→ **Desafios**:
1. De acordo com o texto sobre a gratidão, como são as emoções do ser humano na fase primária?
2. Transcreva do texto sobre a gratidão o trecho entre "Pensa-se muito em" e "e de satisfação.", inclusive.

++++ Fonte

Tudo em a natureza quanto é belo, nobre, fecundo e estético constitui a sua gratidão por fazer parte do espetáculo da vida.

Porque pensa e sente, o ser humano é constituído pelas emoções que, na fase primária, são agressivo-defensivas e, à medida que logra evoluir, transformam-se em reconhecimento e retribuição.

Não se trata de uma devolução equivalente ao que foi recebido, como um pagamento pelo que se lhe ofereceu, mas uma emanação de alegria, de reconfor-to, pelo fruído e conseguido.

Todo crescimento pessoal de natureza cultural, moral e espiritual deságua inevitavelmente no sentimento da gratidão, da oferta, da participação no conjunto, tornando-se o indivíduo igualmente útil e valioso.

A gratidão individual é uma nota harmônica a contribuir para a sinfonia universal, ampliando-se e tornando-se um sentimento coletivo que proporciona o equilíbrio social e espiritual da Humanidade.

Pensa-se muito em gratidão como instrumento de afeição, o que é correto, no entanto é muito maior o seu significado que deve transformar-se numa forma de viver-se, de entregar-se ao processo de crescimento interior, de realização do progresso.

Não basta, porém, desejar-se a gratidão como flor espontânea que medra em determinados momentos e logo emurchece.

Ela deve ser treinada, conforme já consideramos anteriormente, exercida como forma de comportamento, externando-se em todas as situações geradoras de alegria e de satisfação.

Normalmente, os portadores de transtornos de conduta, os psicóticos e todos aqueles que padecem de psicopatologias fazem-se ingratos, perdem o contato com a realidade dos sentimentos, e volvem ao primarismo egoísta e soberbo das atitudes negativas.

É claro que as enfermidades desse porte, como resultado de problemas no arquipelago das neurocomunicações, apresentam carência de serotonina, de noradrenalina, de dopamina, amortecendo-lhes as emoções superiores e castrando as comunicações da afetividade.

Tal ocorrência, no entanto, está atrelada ao estágio evolutivo do paciente, às suas construções mentais quando esteve saudável, aos mecanismos de ansiedade e de desconfiança, de fácil irritabilidade e enfado.

O exercício, portanto, da afeição que se gratula e se expressa de maneira gentil, enriquece a emotividade superior, empobrece o egoísmo e desenvolve o Self que se libera de algumas das imposições do ego, facilitando a comunicação no eixo entre ambos...

++++++++
++++ Entradas do conjunto

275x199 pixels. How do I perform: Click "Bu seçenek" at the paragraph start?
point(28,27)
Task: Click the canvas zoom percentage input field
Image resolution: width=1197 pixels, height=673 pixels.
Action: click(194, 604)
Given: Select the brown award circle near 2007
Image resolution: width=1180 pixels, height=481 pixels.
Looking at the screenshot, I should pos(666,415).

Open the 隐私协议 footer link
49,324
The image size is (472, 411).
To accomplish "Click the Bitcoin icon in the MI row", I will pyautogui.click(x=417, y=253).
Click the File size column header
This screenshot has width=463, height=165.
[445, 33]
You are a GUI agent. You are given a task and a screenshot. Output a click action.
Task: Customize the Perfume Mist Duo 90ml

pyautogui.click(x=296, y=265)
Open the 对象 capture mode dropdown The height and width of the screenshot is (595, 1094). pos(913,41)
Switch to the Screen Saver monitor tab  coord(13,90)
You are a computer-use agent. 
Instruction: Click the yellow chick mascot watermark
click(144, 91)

++++++++

→ **Respostas às tarefas**:
1. São agressivo-defensivas.

2.
Pensa-se muito em gratidão como instrumento de afeição, o que é correto, no entanto é muito maior o seu significado que deve transformar-se numa forma de viver-se, de entregar-se ao processo de crescimento interior, de realização do progresso.

Não basta, porém, desejar-se a gratidão como flor espontânea que medra em determinados momentos e logo emurchece.

Ela deve ser treinada, conforme já consideramos anteriormente, exercida como forma de comportamento, externando-se em todas as situações geradoras de alegria e de satisfação.